# ENTRIES SHOWN
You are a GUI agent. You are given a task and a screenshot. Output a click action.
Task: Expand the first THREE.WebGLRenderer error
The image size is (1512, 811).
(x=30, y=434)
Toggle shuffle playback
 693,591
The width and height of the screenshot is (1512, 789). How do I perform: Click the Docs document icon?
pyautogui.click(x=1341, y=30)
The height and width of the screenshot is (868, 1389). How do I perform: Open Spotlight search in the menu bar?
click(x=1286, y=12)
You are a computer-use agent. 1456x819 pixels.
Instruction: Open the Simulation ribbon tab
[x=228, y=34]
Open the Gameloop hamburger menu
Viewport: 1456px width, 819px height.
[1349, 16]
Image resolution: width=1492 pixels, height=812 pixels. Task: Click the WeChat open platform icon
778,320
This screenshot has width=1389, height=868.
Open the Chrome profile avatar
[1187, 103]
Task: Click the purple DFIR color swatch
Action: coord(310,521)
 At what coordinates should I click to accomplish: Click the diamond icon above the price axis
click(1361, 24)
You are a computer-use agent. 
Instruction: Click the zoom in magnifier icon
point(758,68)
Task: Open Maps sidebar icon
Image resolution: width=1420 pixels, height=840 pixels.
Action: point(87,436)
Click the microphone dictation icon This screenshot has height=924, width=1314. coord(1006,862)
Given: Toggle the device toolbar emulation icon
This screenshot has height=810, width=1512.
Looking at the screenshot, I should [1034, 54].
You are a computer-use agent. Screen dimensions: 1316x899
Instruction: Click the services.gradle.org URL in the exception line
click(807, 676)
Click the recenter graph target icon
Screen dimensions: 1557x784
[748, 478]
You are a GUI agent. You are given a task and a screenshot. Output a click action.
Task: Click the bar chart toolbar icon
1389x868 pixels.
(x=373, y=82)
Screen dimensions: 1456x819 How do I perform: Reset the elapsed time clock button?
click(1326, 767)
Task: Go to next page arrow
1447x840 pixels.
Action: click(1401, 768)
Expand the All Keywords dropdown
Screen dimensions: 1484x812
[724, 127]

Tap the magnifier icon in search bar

# REQUIRED WORK
Output the listing above word for word, from the opening line through the line that contains "Task: Go to next page arrow", and leave out everything after it.

# REPLY
You are a GUI agent. You are given a task and a screenshot. Output a click action.
Task: Expand the first THREE.WebGLRenderer error
The image size is (1512, 811).
(x=30, y=434)
Toggle shuffle playback
 693,591
The width and height of the screenshot is (1512, 789). How do I perform: Click the Docs document icon?
pyautogui.click(x=1341, y=30)
The height and width of the screenshot is (868, 1389). How do I perform: Open Spotlight search in the menu bar?
click(x=1286, y=12)
You are a computer-use agent. 1456x819 pixels.
Instruction: Open the Simulation ribbon tab
[x=228, y=34]
Open the Gameloop hamburger menu
Viewport: 1456px width, 819px height.
[1349, 16]
Image resolution: width=1492 pixels, height=812 pixels. Task: Click the WeChat open platform icon
778,320
This screenshot has width=1389, height=868.
Open the Chrome profile avatar
[1187, 103]
Task: Click the purple DFIR color swatch
Action: coord(310,521)
 At what coordinates should I click to accomplish: Click the diamond icon above the price axis
click(1361, 24)
You are a computer-use agent. 
Instruction: Click the zoom in magnifier icon
point(758,68)
Task: Open Maps sidebar icon
Image resolution: width=1420 pixels, height=840 pixels.
Action: point(87,436)
Click the microphone dictation icon This screenshot has height=924, width=1314. coord(1006,862)
Given: Toggle the device toolbar emulation icon
This screenshot has height=810, width=1512.
Looking at the screenshot, I should [1034, 54].
You are a computer-use agent. Screen dimensions: 1316x899
Instruction: Click the services.gradle.org URL in the exception line
click(807, 676)
Click the recenter graph target icon
Screen dimensions: 1557x784
[748, 478]
You are a GUI agent. You are given a task and a screenshot. Output a click action.
Task: Click the bar chart toolbar icon
1389x868 pixels.
(x=373, y=82)
Screen dimensions: 1456x819 How do I perform: Reset the elapsed time clock button?
click(1326, 767)
Task: Go to next page arrow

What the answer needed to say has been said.